**Dataset entries:**
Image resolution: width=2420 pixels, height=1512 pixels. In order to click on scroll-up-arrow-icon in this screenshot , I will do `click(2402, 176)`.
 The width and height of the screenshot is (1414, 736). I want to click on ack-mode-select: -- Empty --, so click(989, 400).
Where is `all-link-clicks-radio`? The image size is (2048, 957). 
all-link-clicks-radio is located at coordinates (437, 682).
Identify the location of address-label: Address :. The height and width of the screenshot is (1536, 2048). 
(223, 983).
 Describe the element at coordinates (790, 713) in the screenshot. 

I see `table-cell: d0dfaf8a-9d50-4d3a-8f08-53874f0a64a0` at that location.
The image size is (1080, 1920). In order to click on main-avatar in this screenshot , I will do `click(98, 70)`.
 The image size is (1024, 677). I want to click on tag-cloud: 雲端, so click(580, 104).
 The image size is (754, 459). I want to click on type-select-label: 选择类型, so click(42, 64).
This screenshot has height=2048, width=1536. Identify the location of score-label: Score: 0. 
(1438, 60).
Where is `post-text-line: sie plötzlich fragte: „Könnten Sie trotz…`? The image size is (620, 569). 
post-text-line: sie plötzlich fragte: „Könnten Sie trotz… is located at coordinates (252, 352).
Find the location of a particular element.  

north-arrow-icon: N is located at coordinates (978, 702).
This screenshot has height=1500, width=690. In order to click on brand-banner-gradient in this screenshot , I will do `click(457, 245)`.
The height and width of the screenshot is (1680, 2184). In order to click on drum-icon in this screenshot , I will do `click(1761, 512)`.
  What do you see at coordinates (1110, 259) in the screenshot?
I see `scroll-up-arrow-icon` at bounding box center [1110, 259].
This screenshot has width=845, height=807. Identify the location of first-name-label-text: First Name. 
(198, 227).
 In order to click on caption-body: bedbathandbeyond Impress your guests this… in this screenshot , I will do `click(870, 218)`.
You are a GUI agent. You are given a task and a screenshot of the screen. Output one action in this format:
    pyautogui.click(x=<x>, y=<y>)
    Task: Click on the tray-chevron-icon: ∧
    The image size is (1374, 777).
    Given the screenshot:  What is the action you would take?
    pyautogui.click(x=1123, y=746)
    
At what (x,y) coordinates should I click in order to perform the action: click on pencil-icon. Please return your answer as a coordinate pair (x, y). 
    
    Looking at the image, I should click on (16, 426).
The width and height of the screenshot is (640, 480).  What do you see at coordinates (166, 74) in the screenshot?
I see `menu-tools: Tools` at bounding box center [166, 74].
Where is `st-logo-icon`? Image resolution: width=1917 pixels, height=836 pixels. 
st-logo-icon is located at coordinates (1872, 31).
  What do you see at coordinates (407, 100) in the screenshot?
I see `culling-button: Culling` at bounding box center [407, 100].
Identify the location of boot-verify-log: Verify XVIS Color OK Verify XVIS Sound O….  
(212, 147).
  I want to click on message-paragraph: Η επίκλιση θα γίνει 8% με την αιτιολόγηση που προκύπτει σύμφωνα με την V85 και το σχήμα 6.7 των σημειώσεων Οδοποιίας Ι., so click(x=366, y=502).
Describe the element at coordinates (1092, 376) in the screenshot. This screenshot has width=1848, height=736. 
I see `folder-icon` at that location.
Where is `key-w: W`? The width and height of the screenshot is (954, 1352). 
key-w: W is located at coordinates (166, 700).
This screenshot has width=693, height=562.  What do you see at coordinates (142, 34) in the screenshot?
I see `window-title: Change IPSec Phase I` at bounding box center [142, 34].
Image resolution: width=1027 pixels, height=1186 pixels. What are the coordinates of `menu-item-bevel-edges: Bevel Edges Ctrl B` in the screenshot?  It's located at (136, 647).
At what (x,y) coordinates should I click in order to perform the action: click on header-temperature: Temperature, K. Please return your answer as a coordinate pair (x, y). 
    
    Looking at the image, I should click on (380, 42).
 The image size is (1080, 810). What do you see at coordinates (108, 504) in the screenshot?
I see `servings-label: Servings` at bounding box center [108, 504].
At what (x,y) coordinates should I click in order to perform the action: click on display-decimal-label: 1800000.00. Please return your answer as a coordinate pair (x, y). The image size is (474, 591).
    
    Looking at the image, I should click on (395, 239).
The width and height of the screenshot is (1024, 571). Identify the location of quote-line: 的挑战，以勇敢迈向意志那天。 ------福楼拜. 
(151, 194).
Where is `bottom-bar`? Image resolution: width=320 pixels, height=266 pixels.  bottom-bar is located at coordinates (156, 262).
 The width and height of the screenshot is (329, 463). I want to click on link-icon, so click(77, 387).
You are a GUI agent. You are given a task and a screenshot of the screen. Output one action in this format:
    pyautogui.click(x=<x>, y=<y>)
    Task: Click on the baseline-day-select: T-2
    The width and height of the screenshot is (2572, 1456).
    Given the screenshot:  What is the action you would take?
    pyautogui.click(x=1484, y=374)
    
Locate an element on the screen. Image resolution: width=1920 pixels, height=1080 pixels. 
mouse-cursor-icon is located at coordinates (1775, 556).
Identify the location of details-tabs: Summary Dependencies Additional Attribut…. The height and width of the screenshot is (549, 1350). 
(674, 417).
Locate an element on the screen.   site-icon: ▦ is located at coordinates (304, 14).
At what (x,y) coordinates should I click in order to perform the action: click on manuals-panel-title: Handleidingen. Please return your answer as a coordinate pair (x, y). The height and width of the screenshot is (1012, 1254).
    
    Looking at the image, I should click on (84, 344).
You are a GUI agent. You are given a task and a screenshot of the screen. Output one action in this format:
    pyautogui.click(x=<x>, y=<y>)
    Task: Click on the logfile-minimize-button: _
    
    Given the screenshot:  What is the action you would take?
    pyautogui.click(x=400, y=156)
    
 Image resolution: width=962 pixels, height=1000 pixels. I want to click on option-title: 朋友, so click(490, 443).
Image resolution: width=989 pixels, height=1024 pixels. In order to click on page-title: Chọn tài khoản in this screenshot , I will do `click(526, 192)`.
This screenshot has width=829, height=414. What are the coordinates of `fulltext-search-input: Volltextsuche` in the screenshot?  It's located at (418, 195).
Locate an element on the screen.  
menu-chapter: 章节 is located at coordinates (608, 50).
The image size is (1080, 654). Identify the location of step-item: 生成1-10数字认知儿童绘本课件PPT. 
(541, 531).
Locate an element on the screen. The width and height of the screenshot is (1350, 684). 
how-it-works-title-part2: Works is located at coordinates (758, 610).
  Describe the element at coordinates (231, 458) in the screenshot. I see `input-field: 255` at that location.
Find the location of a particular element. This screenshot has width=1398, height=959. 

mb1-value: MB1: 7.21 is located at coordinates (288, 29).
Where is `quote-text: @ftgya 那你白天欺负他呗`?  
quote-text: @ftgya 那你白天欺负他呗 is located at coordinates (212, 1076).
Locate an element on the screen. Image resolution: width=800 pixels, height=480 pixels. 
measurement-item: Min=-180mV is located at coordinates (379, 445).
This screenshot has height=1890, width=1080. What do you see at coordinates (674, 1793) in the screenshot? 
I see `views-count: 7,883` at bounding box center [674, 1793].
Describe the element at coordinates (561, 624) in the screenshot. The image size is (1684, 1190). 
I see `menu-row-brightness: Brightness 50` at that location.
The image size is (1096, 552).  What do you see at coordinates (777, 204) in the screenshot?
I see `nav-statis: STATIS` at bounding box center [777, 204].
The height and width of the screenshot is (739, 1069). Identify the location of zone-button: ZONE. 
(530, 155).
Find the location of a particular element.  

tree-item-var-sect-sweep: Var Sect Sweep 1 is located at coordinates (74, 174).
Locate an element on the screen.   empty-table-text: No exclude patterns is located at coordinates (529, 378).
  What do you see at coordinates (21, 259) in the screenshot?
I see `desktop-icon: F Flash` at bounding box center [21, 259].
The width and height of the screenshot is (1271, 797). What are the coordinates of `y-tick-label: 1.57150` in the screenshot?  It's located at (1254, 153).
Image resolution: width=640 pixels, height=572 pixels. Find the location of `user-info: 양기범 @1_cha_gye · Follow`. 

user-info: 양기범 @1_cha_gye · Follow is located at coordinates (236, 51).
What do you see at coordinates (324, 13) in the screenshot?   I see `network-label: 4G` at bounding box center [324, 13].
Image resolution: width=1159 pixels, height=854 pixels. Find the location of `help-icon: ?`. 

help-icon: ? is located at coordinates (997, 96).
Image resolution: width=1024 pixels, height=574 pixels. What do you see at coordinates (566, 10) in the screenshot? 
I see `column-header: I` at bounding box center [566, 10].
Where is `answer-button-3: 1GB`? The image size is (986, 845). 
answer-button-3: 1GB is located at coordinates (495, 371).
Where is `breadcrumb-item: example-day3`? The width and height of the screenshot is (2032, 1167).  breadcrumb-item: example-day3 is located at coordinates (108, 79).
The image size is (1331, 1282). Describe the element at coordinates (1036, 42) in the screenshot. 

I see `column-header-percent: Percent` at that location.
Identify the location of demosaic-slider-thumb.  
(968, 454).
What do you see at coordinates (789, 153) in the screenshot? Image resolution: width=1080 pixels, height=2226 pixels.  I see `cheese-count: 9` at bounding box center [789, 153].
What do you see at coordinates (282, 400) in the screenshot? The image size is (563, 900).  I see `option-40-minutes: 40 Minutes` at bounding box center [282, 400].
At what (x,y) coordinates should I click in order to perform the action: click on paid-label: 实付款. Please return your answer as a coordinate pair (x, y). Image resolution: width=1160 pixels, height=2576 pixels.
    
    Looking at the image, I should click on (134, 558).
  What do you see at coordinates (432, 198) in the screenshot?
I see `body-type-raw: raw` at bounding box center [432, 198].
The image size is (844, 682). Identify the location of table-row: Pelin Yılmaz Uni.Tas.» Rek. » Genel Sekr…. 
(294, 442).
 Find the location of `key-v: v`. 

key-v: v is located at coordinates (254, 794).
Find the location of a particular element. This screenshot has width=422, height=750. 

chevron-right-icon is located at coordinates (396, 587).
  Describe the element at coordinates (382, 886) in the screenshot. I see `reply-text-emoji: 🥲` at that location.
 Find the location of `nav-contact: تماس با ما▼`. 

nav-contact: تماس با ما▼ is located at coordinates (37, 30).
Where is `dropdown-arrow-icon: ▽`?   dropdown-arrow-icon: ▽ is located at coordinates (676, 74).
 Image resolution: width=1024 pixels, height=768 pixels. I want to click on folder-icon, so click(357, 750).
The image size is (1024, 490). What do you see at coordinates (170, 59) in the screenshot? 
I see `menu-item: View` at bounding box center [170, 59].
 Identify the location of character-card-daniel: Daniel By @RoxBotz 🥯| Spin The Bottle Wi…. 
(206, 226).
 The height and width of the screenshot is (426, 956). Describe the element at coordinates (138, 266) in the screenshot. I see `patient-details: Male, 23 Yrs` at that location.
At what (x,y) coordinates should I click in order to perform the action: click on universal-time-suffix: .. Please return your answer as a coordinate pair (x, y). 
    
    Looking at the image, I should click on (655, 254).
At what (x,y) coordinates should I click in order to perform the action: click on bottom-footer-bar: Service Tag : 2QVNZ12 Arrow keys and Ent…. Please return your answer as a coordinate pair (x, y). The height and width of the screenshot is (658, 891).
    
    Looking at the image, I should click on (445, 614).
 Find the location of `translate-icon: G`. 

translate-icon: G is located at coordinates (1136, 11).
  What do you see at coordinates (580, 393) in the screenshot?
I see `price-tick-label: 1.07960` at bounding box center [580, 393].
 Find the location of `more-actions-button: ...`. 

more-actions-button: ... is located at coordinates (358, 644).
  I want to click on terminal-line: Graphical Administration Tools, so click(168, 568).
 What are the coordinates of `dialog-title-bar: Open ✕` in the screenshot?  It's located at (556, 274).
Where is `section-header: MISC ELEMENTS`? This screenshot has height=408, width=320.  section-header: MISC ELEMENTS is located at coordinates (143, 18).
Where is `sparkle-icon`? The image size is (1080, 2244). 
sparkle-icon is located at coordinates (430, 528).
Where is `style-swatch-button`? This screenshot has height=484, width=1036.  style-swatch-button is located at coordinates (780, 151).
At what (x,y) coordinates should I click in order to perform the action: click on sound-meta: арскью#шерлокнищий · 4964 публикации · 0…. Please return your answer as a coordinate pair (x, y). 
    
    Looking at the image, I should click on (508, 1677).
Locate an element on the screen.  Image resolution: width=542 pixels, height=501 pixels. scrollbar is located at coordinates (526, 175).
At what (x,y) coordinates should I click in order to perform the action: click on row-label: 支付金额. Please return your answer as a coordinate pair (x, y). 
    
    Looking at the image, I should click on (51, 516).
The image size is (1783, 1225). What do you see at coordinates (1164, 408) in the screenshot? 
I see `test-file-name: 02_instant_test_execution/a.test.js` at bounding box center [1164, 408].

**YOUR TASK:**
Copy out the records word for word from the line that contains "on row-label: 支付金额." through the end of the records.

**EXPECTED ANSWER:**
At what (x,y) coordinates should I click in order to perform the action: click on row-label: 支付金额. Please return your answer as a coordinate pair (x, y). 
    
    Looking at the image, I should click on (51, 516).
The image size is (1783, 1225). What do you see at coordinates (1164, 408) in the screenshot? 
I see `test-file-name: 02_instant_test_execution/a.test.js` at bounding box center [1164, 408].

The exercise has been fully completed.